IRVING, Texas (AP) — A suburban Dallas woman who was arrested after three of her children drowned last month at an apartment complex pool has been released on bond, police said.
Patricia Allen, 30, was released Saturday, a day after her arrest on one count of injury to a child, Irving police spokesman James McLellan said. The second-degree felony charge hasn’t been filed yet; its punishment ranges from two to 20 years in prison.
Three of Allen’s children — 11-year-old Anthony Smith, 10-year-old August Smith and 9-year-old Treshawn Smith — died after being pulled from the pool on June 24. Her 6-year-old daughter and 3-year-old son were also at the pool with her.
During the course of the investigation, detectives “discovered facts and evidence that constituted a criminal offense,” McLellan said in a news release.
According to the arrest warrant, a witness told police Allen had been texting and using her phone as she was attending to the 3-year-old at the side of the pool. The witness added that none of the children had on any type of floatation device.
Two other witnesses said they saw Allen sitting on the steps of the pool facing the deep end with her two youngest children, but the witnesses could not see the other three as they walked toward the pool area. The water was calm in the deep end, leading the witnesses to believe there were no children in distress, the arrest affidavit said. It wasn’t until the witnesses entered the pool area that Allen recognized that her children had disappeared under the surface of the water.
Allen told police that she and her children were not able to swim other than to float and tread water, the document says, and that neither she nor any of the children had taken swimming lessons.
All three children were taken to a hospital after being pulled from the pool. August Smith died later that day, while Anthony and Treshawn Smith died June 25.
Allen’s two younger children were taken into CPS custody Friday, State Child Protective Services spokeswoman Marissa Gonzales said.

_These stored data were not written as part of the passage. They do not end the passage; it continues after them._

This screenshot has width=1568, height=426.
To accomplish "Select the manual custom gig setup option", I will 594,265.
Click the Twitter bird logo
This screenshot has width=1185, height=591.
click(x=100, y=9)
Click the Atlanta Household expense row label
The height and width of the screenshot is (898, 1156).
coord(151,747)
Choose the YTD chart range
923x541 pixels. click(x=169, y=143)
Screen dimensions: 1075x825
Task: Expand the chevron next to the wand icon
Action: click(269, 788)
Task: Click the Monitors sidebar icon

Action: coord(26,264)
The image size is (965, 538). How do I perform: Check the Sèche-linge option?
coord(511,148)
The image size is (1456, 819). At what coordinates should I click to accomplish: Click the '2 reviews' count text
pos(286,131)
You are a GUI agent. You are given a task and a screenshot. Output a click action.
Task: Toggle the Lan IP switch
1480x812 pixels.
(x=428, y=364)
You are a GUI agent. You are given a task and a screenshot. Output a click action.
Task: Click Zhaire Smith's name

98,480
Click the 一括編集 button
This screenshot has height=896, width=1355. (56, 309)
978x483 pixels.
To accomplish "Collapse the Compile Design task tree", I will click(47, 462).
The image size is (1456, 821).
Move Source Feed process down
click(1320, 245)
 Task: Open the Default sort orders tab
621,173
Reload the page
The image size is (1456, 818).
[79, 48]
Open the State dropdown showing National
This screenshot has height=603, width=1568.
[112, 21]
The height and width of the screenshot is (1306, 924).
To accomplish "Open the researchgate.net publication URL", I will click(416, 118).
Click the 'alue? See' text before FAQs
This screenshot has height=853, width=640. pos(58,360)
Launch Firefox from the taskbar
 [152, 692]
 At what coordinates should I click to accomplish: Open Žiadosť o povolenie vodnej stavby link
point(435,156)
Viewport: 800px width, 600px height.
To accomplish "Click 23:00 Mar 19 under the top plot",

Allen’s attorney, Linda Turley, told The Associated Press on Monday that there was a “rush to judgment in this matter.” She said that her own investigation indicates her client was not on her phone when the children went under and that Allen and the children knew how to swim.
“We are confident that once the true facts are out there, that this matter will be dismissed,” Turley said.
The arrest warrant also noted that “the pool was very dirty and murky making the bottom of the deep end of the pool invisible.” Turley said that’s where the focus should be.
“You could not see the drain and in an apartment complex when a pool is in that condition it is to be closed until it’s corrected because it’s not safe,” she said.
The Dallas Morning News has reported that city records show two pools at the complex have had a history of problems, including poor visibility. Inspection records from the city of Irving for the last five years show both pools received repeated notice that drains were not visible, life poles needed to be replaced and gates did not latch.